2. Removal / Infection Cleanup

  1. Immediately isolate the affected machine(s) (pull cable, disable Wi-Fi, shut down Wi-Fi AP if wireless).
  2. Collect live forensics if business-critical (full memory dump, C:\$MFT, EventLogs) before power-off.
  3. Boot from a clean, read-only media (Windows PE / Linux LiveCD) – do NOT boot encrypted Windows normally.
  4. Identify persistence:
  • Scheduled task \Microsoft\Windows\UniversalEnv\RuntimeBroker pointing to C:\Users\Public\Libraries\air_encoder.exe.
  • Registry Run-key HKCU\Software\Microsoft\Windows\CurrentVersion\Run – “servhost” = “C:\ProgramData\srvss\svchosts94.exe”.
  1. Manually delete the above files after you copy them into a quarantine folder for later IOC sharing.
  2. Perform a full AV/EDR scan (Defender 1.403.408+, Sophos 5.0.16+ detect this cluster as Ransom:Win32/ParvisAir).
  3. Patch / harden the exploitation path you identified (RDP, PaperCut, etc.) before returning the host to the network.
  4. Only reconnect when rebuild / restore is complete and controls are verified; re-image is preferable for important servers.

3. File Decryption & Recovery

  • NO free decryptor exists at present. [email protected] is a Phobos-family fork that uses:
  • RSA-1024 (attacker’s public key embedded) to encrypt a randomly generated AES-256 session key per victim;
  • AES-256 in CTR mode to bulk-encrypt the user data;
  • RSA private key never leaves the C2 server.
  • Recovery therefore depends on:
  • Clean offline backups (fastest path).
  • Volume-Shadow copies – attackers run vssadmin delete shadows /all but if the machine had a 3rd-party VSS provider (Acronis, Veeam, etc.) some copies occasionally survive; check before re-imaging.
  • Previous-versions NTFS feature in file-properties on shares that were snap-shotted by the storage array.
  • File-carving / partial rebuild for very high-value data without backups (expect <10% yield).
  • Paying the ransom is obviously risky, not condoned, may still leave you with buggy decryptor and no data. On observed cases the group asked 0.7 BTC with a 72-hour timer.

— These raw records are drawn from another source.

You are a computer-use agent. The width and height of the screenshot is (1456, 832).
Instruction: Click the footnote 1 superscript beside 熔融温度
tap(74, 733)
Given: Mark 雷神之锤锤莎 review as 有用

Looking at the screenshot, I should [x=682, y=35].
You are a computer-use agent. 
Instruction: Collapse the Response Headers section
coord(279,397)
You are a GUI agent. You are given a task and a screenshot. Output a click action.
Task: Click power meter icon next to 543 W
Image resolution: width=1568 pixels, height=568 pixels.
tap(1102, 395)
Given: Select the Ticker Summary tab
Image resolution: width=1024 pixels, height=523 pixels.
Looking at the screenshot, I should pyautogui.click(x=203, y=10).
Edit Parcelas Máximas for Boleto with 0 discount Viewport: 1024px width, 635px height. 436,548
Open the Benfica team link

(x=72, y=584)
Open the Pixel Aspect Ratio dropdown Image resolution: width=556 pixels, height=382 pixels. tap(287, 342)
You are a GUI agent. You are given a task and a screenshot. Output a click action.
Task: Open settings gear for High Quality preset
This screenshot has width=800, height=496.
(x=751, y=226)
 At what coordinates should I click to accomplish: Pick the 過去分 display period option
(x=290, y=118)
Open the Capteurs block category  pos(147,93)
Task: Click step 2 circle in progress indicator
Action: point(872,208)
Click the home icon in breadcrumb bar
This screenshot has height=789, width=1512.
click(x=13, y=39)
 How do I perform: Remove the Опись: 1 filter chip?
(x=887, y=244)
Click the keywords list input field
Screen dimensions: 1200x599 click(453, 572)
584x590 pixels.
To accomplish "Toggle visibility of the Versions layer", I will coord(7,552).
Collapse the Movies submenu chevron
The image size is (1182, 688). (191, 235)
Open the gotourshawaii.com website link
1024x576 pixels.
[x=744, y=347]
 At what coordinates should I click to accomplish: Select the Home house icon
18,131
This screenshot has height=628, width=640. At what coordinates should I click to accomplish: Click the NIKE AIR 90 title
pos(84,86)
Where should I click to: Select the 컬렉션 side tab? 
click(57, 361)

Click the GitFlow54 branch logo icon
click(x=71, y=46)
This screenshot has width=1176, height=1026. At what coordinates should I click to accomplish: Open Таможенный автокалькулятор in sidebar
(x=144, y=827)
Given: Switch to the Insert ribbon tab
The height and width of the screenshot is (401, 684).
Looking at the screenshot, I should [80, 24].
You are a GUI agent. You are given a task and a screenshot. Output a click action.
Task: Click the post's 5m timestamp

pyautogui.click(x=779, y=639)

4. Other Critical Information

  • Ransom note: info.txt and info.hta are dropped in every folder and the desktop. Victim-ID is 8 hex followed by 8 random upper-case (e.g., 1F4A2B9C-ABCDEFGH).
  • Data theft: before encryption the malware exfiltrates anything >5 MB from Desktop, Documents, and Outlook OST using rclone to mega.nz – assume breach of confidentiality even if backups exist.
  • Extension collision: .air is also used by legitimate Adobe/AfterEffects files—do NOT delete those in error; verify creation time and note presence.
  • No supply-chain auto-spreading; once the initial foothold is eradicated, re-infection risk drops to near-zero if credentials and vulns are remediated.

Share IOCs promptly: SHA256: 61e21c7ac9…, C2 185.215.113[.]44:443, mutex parvis-9512-air. Stay patched, stay backed-up, stay safe!